End of Financial Year Tips for Tradies

As a business owner, tax time is a crucial period of the year. This is when the Australian Taxation Office (ATO) calculates your tax obligations based on your yearly income. It's essential to organise your financial records before the end of the financial year and ensure smooth reporting.

When is the end of the financial year?

EOFY is the same date every year in Australia on June 30, with the beginning of financial year occurring on the following date, July 1. Other key dates for business owners to know include:

  • July 14: Deadline for providing Pay As You Go (PAYG) withholding payment summaries to employees.
  • August 28: Due date for lodging taxable payments annual report for contractors.
  • October 31: Deadline for tax return lodgement.
  • May 15: Due date for company income tax returns.

Our end of financial year checklist

To avoid stress and confusion at tax time, these are our best tips to manage EOFY.

  1. Check in with your accountant (or accounting software)

If you are working with an accountant, this is the time of the year you will want to reconnect with them and have a chat about your financial records. Your accountant should make sure that you are taking advantage of tax relief packages or tax deduction strategies that could potentially reduce your end-of-year tax bill. 

If you’re not working with an accountant, you’ll need to begin reviewing your records on your own. Making use of accounting software, like Xero, MYOB or QuickBooks, can help you keep all of the necessary information in one place.

  1. Take note of outstanding invoices or bad debts

To start, you will need to check if all your clients throughout the year have paid their invoices. You may notice some clients haven’t, and if that’s the case, write it off as bad debt and gather as much of the outstanding cash as you can. You can do this by collecting bank statements or receipts. From there, you can reconcile your accounts through an online platform, such as Mira.

  1. Claim business expenses

When you pay for something for your business, you can claim it to reduce your tax bill. If approved, it will leave more cash in your business, which is great because you’re being rewarded for investing in your business.

  1. Prove your payments

When putting together your business statements, you will need to make sure you have proof of bank and loan statements, invoices from suppliers, credit card statements, and records of payments to other contractors, so you can prove where all your money has gone. Proving your payments shows transparency and accountability.

  1. Take stock of your inventory, and top it up

Have stock? Go through your work vans and work spaces to see if any materials are missing. Then, take a look at what tools and materials you have, adjust stock quantities, and generate an up-to-date inventory list.

Once you’ve seen what you have and don’t have during your stocktake, you can make a list of the things to buy before EOFY to top up your stock and equipment. This could include new tools, uniform or tech accessories. Purchasing these before June 30 means they may be eligible for an instant tax write-off, helping you receive some money back. 

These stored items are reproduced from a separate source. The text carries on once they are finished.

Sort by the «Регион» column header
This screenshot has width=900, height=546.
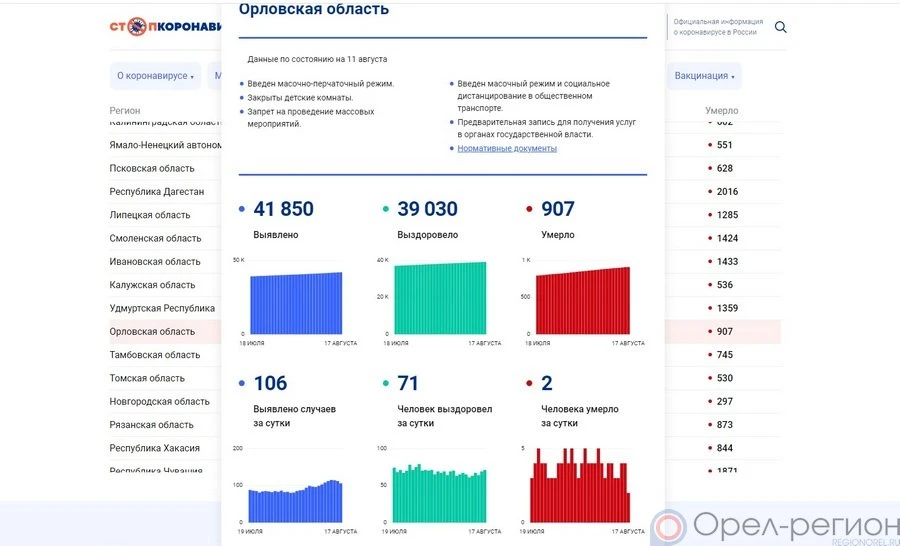click(125, 111)
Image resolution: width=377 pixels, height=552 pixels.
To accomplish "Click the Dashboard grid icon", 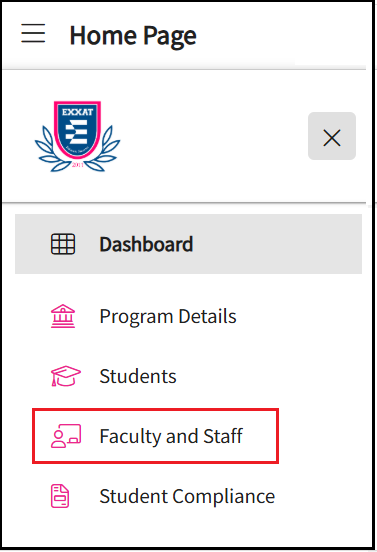I will tap(63, 244).
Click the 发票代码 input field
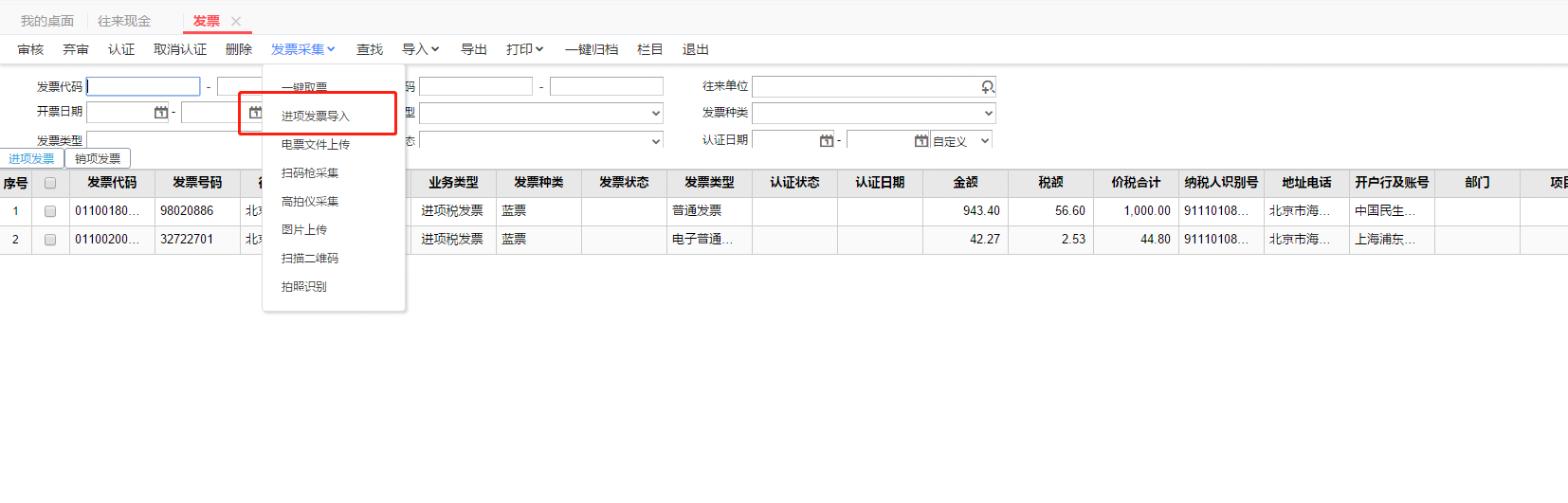This screenshot has height=503, width=1568. coord(143,87)
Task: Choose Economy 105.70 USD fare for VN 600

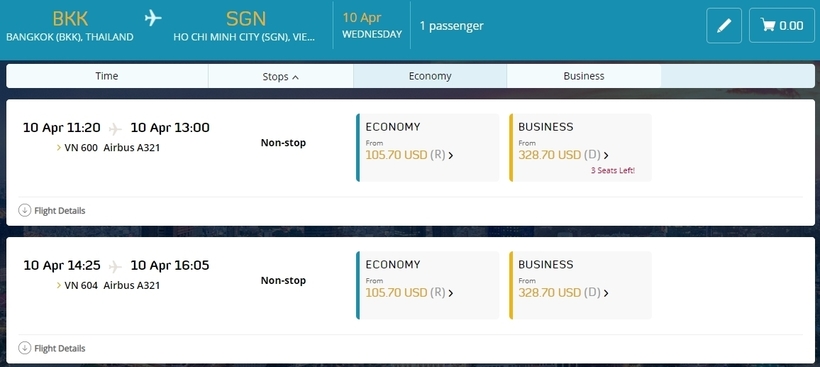Action: coord(427,147)
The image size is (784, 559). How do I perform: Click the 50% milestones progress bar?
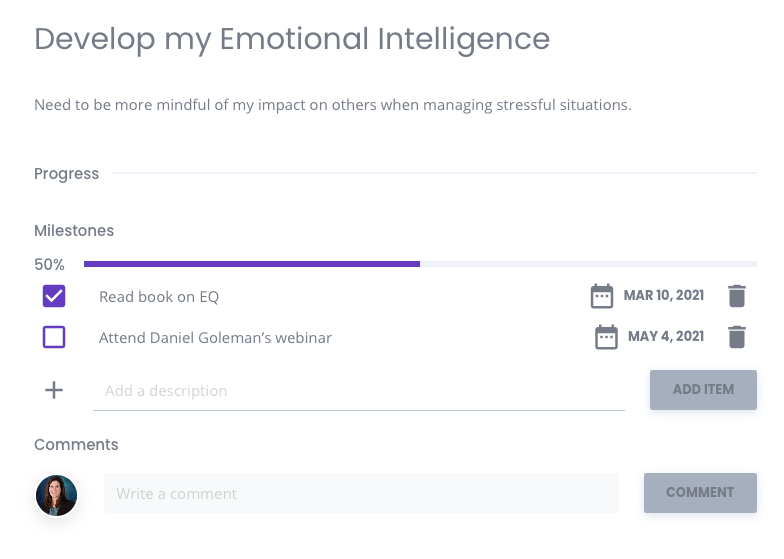coord(420,264)
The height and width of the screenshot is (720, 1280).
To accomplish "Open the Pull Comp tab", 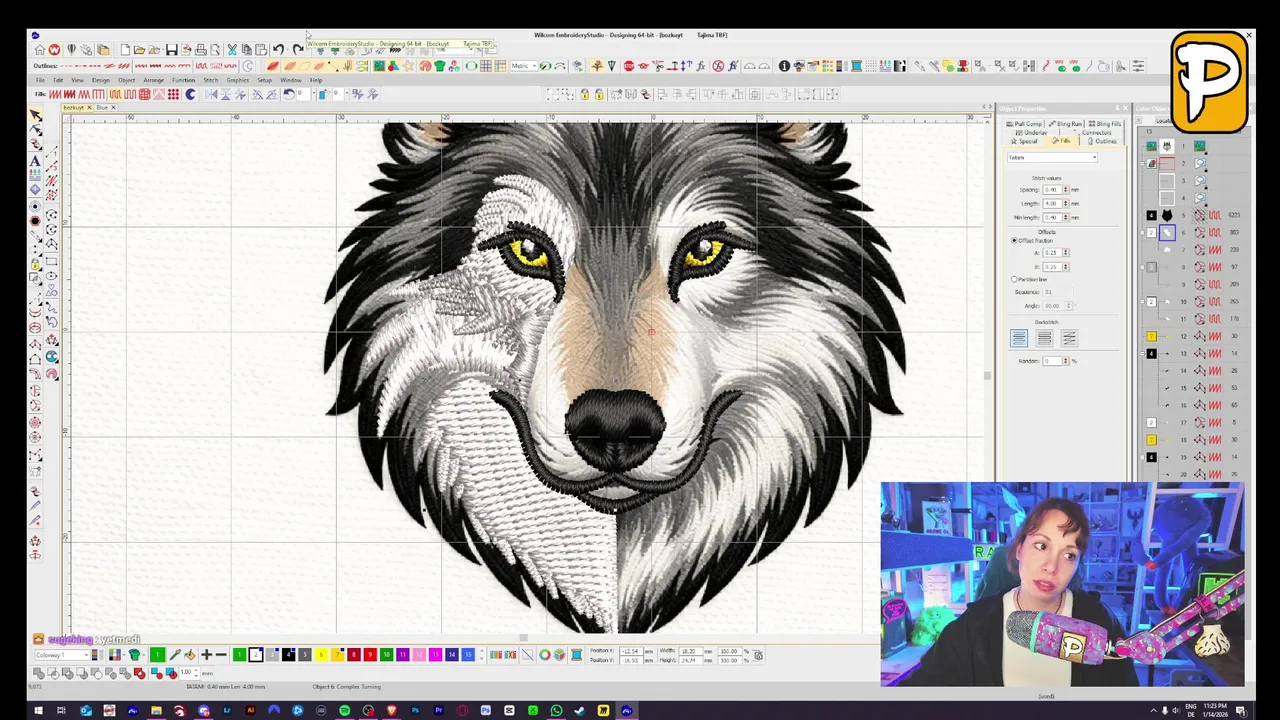I will pyautogui.click(x=1024, y=124).
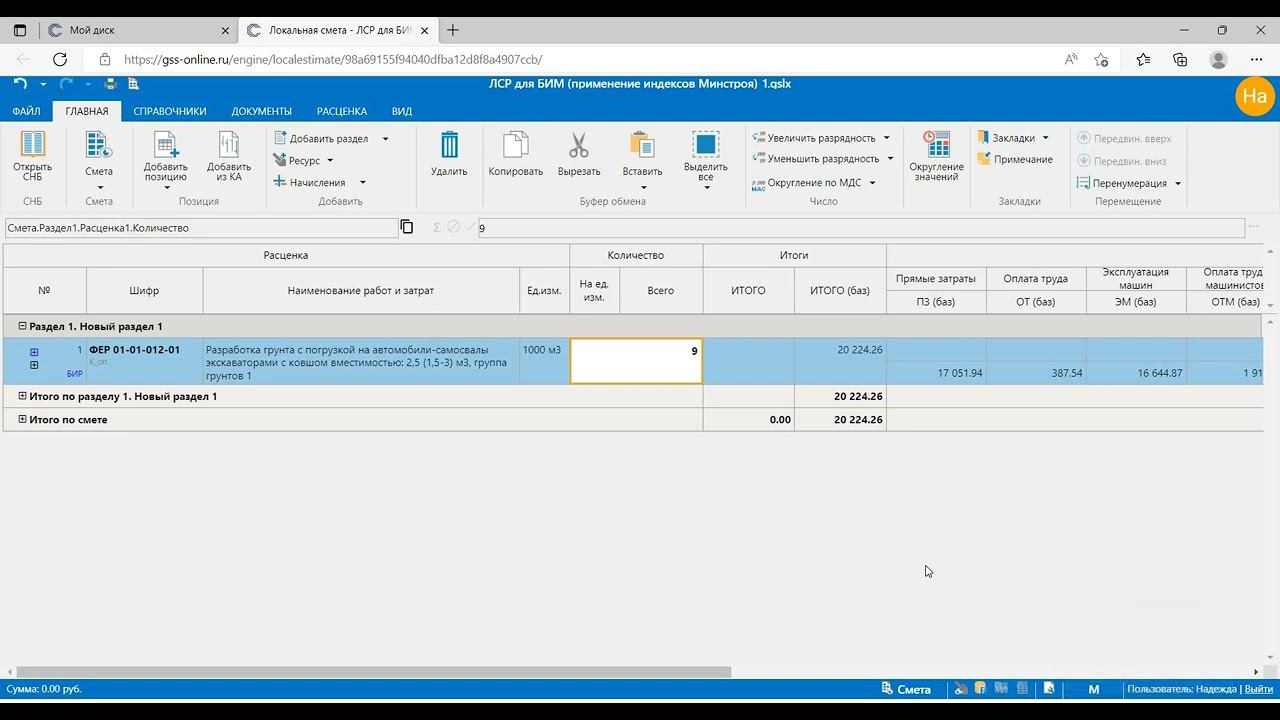Collapse Раздел 1. Новый раздел 1

tap(22, 327)
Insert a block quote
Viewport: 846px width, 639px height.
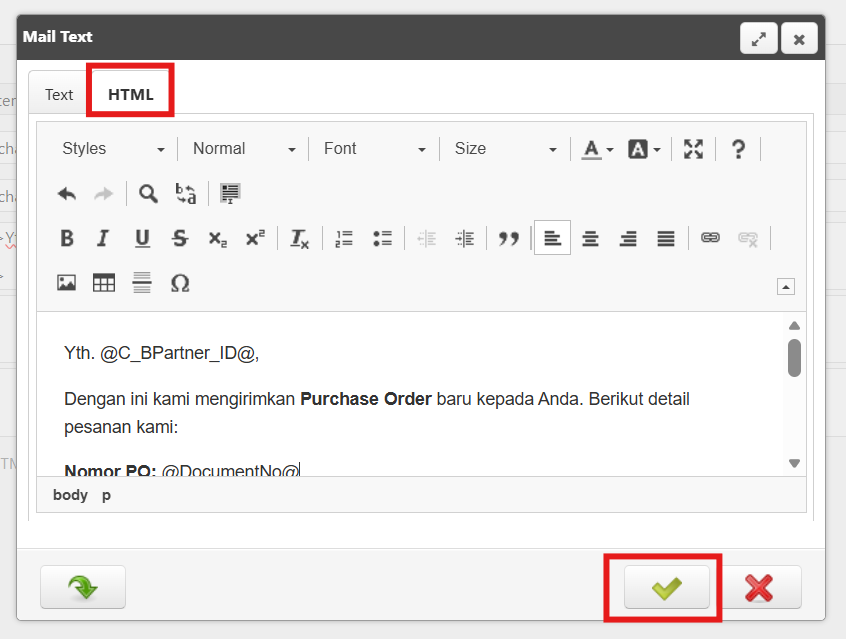509,238
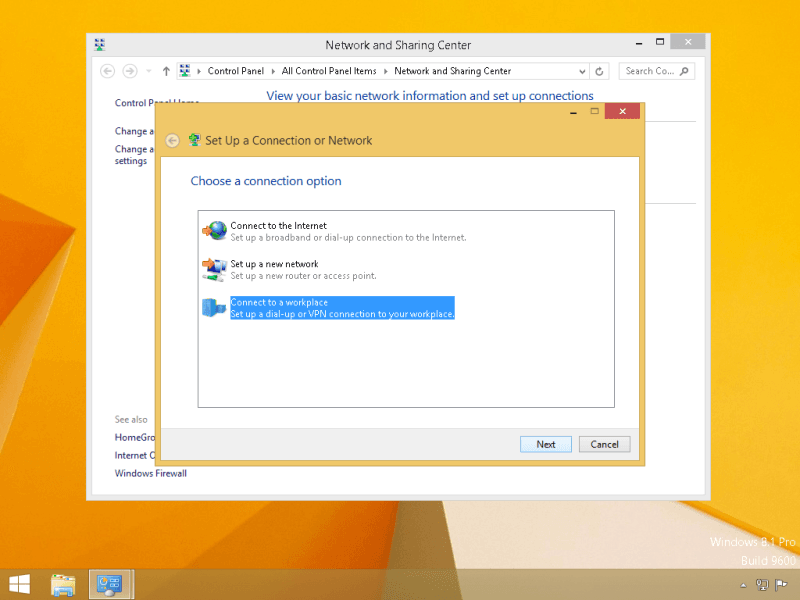The width and height of the screenshot is (800, 600).
Task: Click the back arrow in the wizard header
Action: [173, 141]
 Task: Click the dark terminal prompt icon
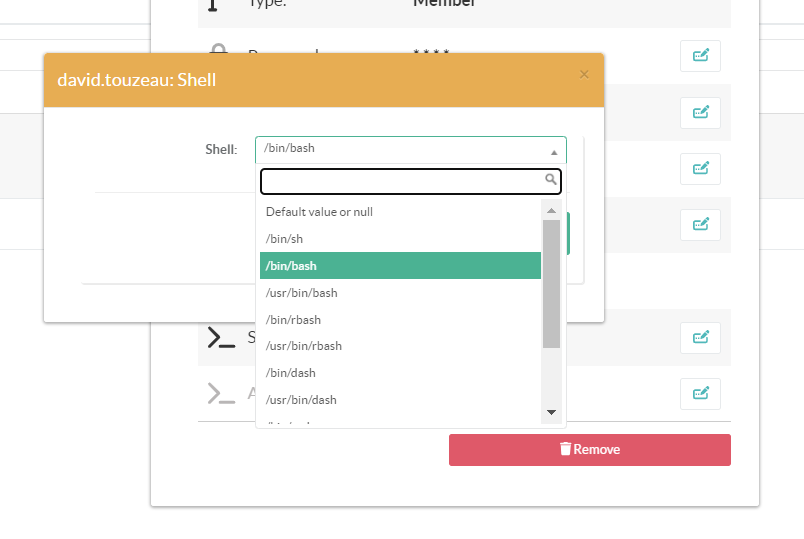[221, 338]
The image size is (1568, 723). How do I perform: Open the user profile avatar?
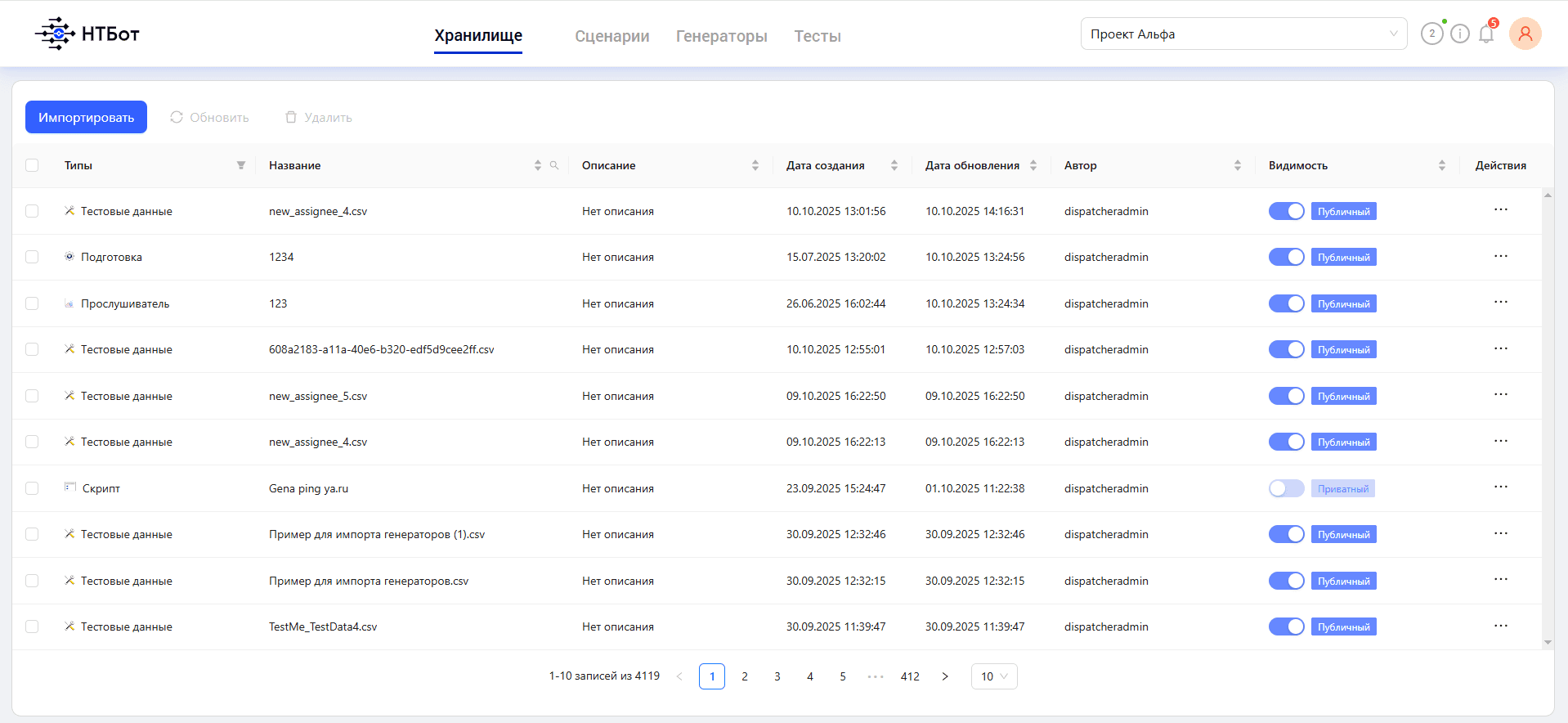point(1525,34)
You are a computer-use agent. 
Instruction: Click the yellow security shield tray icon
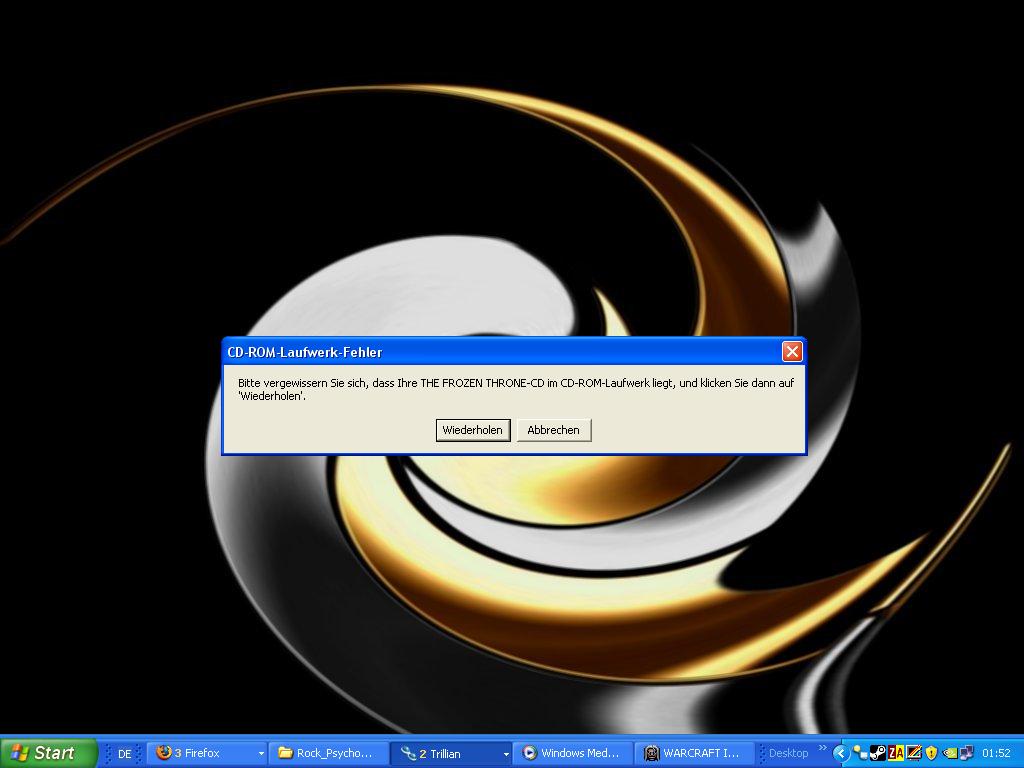coord(931,753)
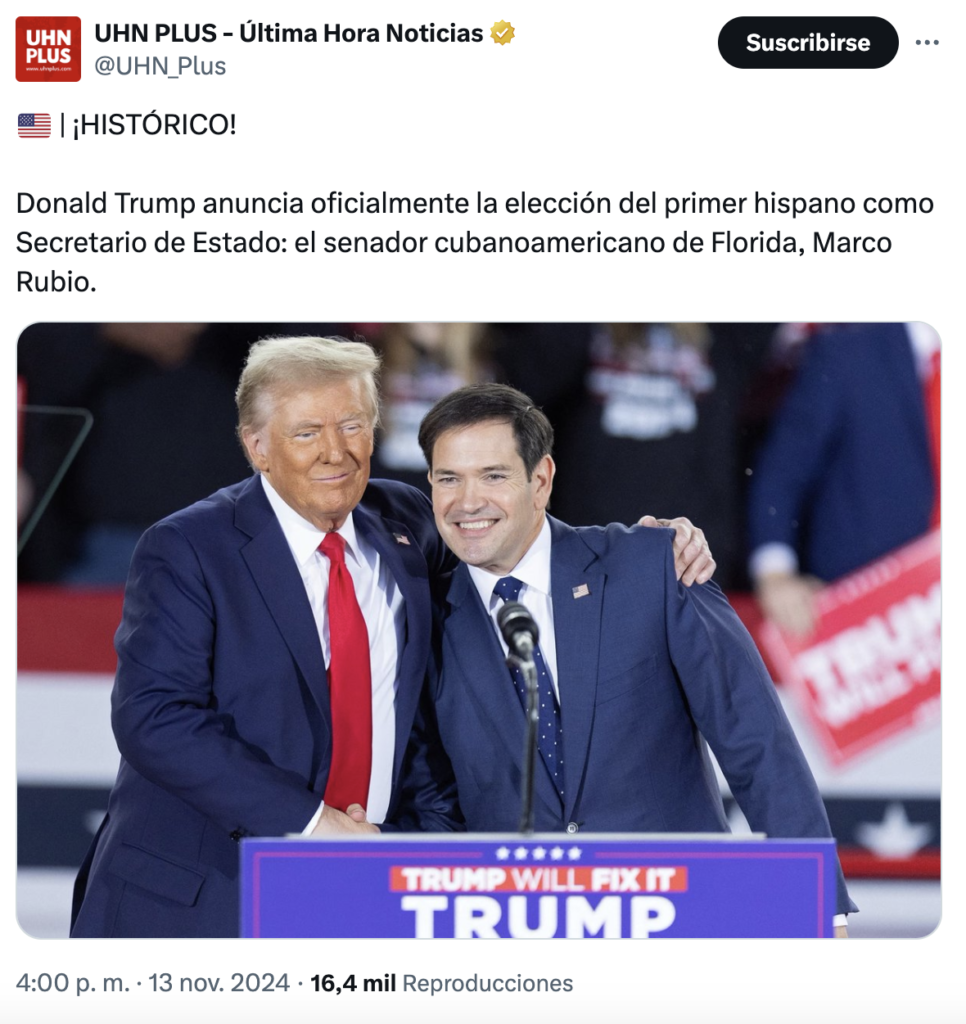Image resolution: width=966 pixels, height=1024 pixels.
Task: Open the Trump and Rubio photo
Action: pyautogui.click(x=479, y=630)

  1. Review payroll for your staff

Next, review salary and wage information for your employees. There may be an upcoming change to employee pay rates with the financial year ending, so it’s good to review the rates and then share a payment summary to each employee of how much they’ve been paid over the year. Additionally, if employees have sent you work/travel expenses or work gear refunds, make sure to pay those off too. You have until the 14th of July to do so.

  1. Make sure your financial storage system is clear

When running a trade business, documents and invoices can add up quickly, so having a clear and concise storage system will help this entire process run smoothly. We recommend using a cloud-based SaaS service to back up financial data, like Mira, which holds all the information in one place, making your stresses disappear. 

Manage tax time with Mira

Preparing for tax time is essential for trade owners to manage tax obligations efficiently. By following our EOFY checklist and staying organised, you can navigate the financial year-end with confidence. Remember, proactive planning now can lead to significant savings and smoother operations in the future.